Labels: music, rave, rikki bates, treat her right


2 Comments:
Nice writeup about Rikki! I'm lucky enough to have seen almost every Casuals and Philharmonic show for the last 12 years (performing in the Philharmonic for the last 8 years or so). Rikki is one of my two favorite drummer in the whole world, the other being Rikki's high school mate Tom Ardolino of NRBQ.
Last summer when the Casuals played the Beachcomber (their 29th summer there), there was at least one moment each show that we called "the Rikki moment" ... where even drummers in the crowd would look around for someone else in awe and ask "what the fuck was THAT?" Seriously, I heard those exact words from some damn good local drummers more than once last summer.

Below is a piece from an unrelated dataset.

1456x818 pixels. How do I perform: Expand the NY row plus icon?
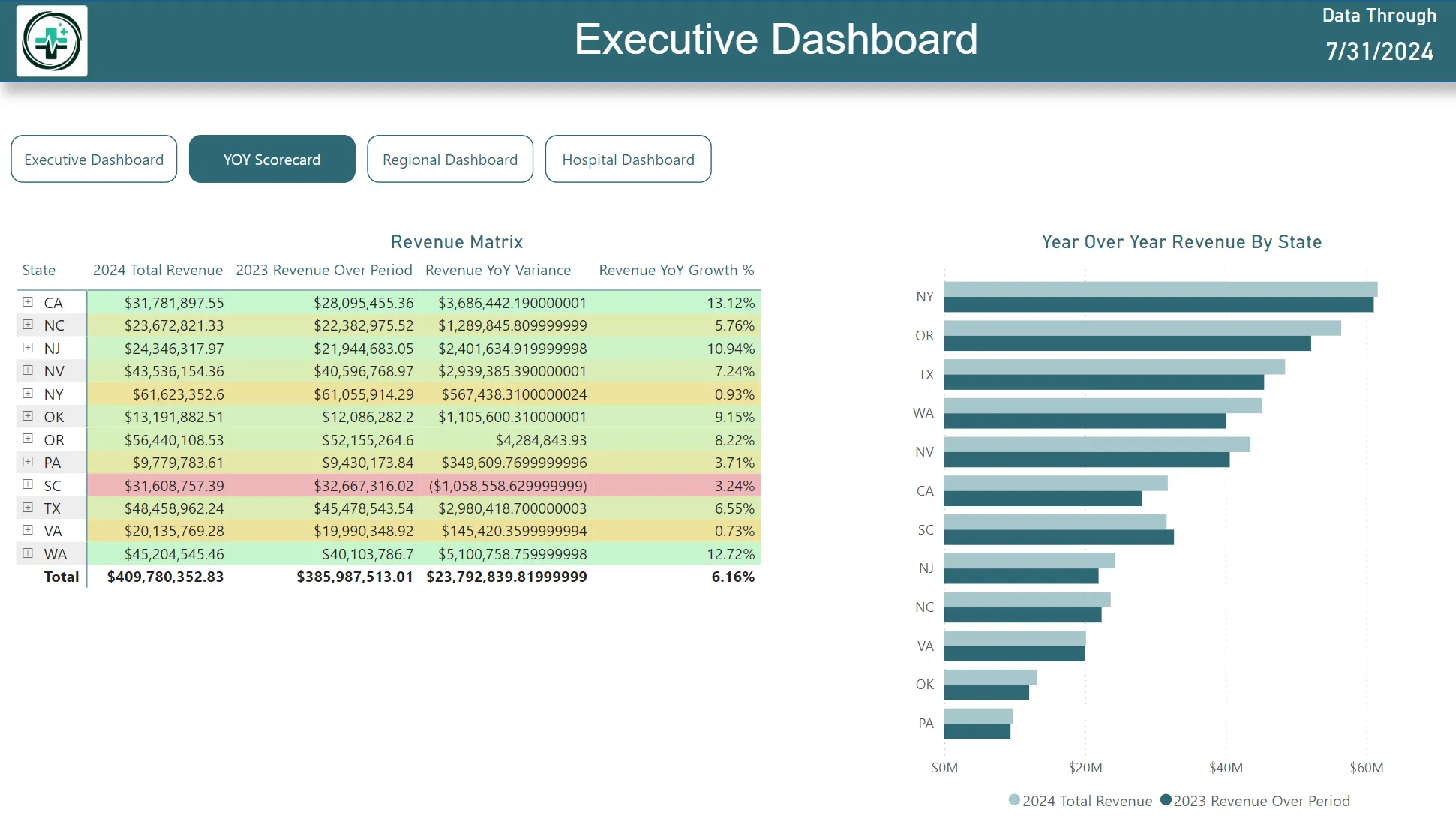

Oh ... the 4th member of the Catbirds is Steve "woo woo" Wood, who also leads the Cape Cod band the Greenheads and played in the Freeze many years ago. You were lucky enough to catch the Catbirds' 2nd show ever, their Boston debut. Hopefully, they'll be playing the Boston area again soon. Their next gig that I know of is in Orleans, MA (near the elbow of Cape Cod) at Joe's Beach Bar (at the Barley Neck Inn) on April 24.
Sorry ... I forgot to say that the Incredible Casuals, also featuring Chandler and Rikki, along with guitarists Johnny Spmapinato and Aaron Spade, will be making a fairly rare Boston area appearance on Wednesday, April 28 at the Midway Csfe in Jamaica Plain.